6. Un index égalité professionnelle à revoir
Selon les derniers chiffres du HCE (Haut Conseil à l’égalité entre les femmes et les hommes), seules 1 % des entreprises sont assujetties à l’index de l’égalité professionnelle créé il y a cinq ans. « C’est une excellente idée, mais ce n’est pas un indicateur pertinent, explique Dominique Meurs. Parce qu’il est mal construit, il exclut par exemple les primes (comme celle de poste et de nuit) dans le calcul des revenus alors que, très souvent, elles vont creuser les écarts. Dans la branche énergie, si vous prenez le salaire de base, il n’y a quasiment aucun écart. Si vous prenez la rémunération totale, y compris les primes, vous allez retrouver un fossé de 10 à 20 % car hommes et femmes n’occupent pas les mêmes postes.

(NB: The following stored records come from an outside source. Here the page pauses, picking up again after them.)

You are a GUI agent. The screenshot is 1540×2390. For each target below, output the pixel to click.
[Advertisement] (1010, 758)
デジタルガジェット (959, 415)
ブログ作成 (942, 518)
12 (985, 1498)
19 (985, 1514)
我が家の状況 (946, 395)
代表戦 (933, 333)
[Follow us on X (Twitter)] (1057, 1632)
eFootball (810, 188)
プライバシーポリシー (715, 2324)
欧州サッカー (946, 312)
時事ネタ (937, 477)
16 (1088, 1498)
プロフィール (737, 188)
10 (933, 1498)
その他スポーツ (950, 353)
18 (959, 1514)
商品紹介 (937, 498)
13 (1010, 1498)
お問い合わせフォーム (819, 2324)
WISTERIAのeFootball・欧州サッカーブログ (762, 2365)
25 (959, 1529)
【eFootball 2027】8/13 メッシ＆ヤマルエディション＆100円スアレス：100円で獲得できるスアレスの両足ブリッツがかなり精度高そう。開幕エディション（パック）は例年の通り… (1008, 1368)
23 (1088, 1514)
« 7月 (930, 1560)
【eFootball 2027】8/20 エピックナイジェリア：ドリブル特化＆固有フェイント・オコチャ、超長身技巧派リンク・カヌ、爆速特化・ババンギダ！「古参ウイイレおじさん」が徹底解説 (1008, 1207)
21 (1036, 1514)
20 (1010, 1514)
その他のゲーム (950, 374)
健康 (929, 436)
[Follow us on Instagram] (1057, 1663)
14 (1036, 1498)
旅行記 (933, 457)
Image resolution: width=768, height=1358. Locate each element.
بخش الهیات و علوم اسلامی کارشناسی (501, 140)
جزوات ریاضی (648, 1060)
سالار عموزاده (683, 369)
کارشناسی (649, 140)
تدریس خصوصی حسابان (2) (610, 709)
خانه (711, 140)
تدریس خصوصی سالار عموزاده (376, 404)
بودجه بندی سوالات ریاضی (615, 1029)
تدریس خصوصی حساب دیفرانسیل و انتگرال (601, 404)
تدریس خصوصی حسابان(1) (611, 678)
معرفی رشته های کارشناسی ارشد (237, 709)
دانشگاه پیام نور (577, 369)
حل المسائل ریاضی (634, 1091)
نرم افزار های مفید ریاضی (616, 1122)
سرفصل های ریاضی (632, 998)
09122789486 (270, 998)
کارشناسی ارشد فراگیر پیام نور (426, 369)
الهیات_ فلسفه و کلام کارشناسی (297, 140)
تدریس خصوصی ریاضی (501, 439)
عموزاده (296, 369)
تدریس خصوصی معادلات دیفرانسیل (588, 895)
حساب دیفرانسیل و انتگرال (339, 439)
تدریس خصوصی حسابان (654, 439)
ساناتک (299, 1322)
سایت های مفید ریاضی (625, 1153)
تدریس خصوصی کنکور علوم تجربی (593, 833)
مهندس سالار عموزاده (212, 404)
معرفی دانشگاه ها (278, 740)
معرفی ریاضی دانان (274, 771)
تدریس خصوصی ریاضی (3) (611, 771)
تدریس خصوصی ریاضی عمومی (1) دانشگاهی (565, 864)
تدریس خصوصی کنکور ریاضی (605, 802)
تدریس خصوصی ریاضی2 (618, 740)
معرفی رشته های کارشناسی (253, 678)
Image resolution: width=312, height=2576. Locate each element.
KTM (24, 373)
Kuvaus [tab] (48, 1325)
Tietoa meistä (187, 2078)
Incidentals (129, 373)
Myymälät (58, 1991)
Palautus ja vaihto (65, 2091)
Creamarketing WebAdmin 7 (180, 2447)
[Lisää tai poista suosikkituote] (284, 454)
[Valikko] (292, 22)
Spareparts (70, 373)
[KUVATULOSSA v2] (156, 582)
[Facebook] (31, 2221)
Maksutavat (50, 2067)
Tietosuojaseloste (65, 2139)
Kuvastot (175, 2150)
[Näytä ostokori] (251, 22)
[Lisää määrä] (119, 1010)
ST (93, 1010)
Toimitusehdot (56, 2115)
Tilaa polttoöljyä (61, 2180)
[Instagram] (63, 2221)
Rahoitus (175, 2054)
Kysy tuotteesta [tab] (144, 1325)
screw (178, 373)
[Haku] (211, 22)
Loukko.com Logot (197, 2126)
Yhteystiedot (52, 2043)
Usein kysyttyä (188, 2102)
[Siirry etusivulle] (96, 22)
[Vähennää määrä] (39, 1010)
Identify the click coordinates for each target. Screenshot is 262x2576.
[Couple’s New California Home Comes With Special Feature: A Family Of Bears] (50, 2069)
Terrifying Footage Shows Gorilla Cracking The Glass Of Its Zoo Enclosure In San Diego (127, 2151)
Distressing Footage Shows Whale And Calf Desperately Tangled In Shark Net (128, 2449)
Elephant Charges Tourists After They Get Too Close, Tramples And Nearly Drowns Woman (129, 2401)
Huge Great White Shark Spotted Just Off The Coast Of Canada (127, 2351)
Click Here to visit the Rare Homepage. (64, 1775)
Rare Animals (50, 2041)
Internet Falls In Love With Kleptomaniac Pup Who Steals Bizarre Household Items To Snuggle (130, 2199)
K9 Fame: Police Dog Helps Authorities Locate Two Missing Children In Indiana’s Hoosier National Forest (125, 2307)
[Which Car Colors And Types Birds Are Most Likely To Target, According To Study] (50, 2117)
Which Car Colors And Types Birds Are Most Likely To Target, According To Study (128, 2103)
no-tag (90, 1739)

Pour les entreprises, il est facile d’obtenir de très bons résultats à cet index. »
L’économiste pointe aussi la lourdeur du travail pour les RH. « Les procédures sont aussi susceptibles d’être faussées. Il aurait fallu externaliser la réalisation de cet index, qu’il soit du ressort de l’Insee ou d’un service public, de façon à ce qu’il soit plus crédible. »
7. L’impact décevant de #MeToo dans le monde du travail
Les biais sexistes sont loin d’avoir disparu comme le rappelle l’économiste. « La chercheuse Linda Babcock a étudié les conséquences des tâches « non promouvables » qui retombent systématiquement sur les femmes : organiser un pot de départ, accueillir les nouveaux arrivants… Ces tâches sont indispensables, mais réalisées au détriment de leur carrière. »
Si #MeToo a abouti à la prise de conscience de climats intolérables, la réaction n’a pas été celle attendue. « Dans ces situations, l’économiste Caroline Coly envisageait deux réactions, raconte Dominique Meurs : soit les femmes se manifestaient dans l’entreprise, en protestant ou en allant voir les syndicats, soit elles la quittaient en réalisant que c’est insupportable. Ce deuxième effet l’a hélas emporté. Elles ont préféré aller dans des secteurs moins toxiques. »
À cet égard, l’économiste juge ce qui se déroule en ce moment dans le milieu du cinéma « extrêmement intéressant. Mais est-ce que ces prises de parole vont avoir des conséquences sur le long terme ? Je ne sais pas. Une évolution passera par une intervention des entreprises, des syndicats mais aussi des pouvoirs publics ».